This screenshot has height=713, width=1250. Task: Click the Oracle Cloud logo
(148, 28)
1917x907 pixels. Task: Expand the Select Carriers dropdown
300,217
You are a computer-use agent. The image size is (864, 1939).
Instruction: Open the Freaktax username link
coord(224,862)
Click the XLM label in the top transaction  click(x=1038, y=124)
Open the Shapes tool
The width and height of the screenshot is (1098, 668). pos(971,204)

------------

Directions —
Line by line, please reproduce the records exactly.

Written answer —
This screenshot has height=713, width=1250. Task: Click the Oracle Cloud logo
(148, 28)
1917x907 pixels. Task: Expand the Select Carriers dropdown
300,217
You are a computer-use agent. The image size is (864, 1939).
Instruction: Open the Freaktax username link
coord(224,862)
Click the XLM label in the top transaction  click(x=1038, y=124)
Open the Shapes tool
The width and height of the screenshot is (1098, 668). pos(971,204)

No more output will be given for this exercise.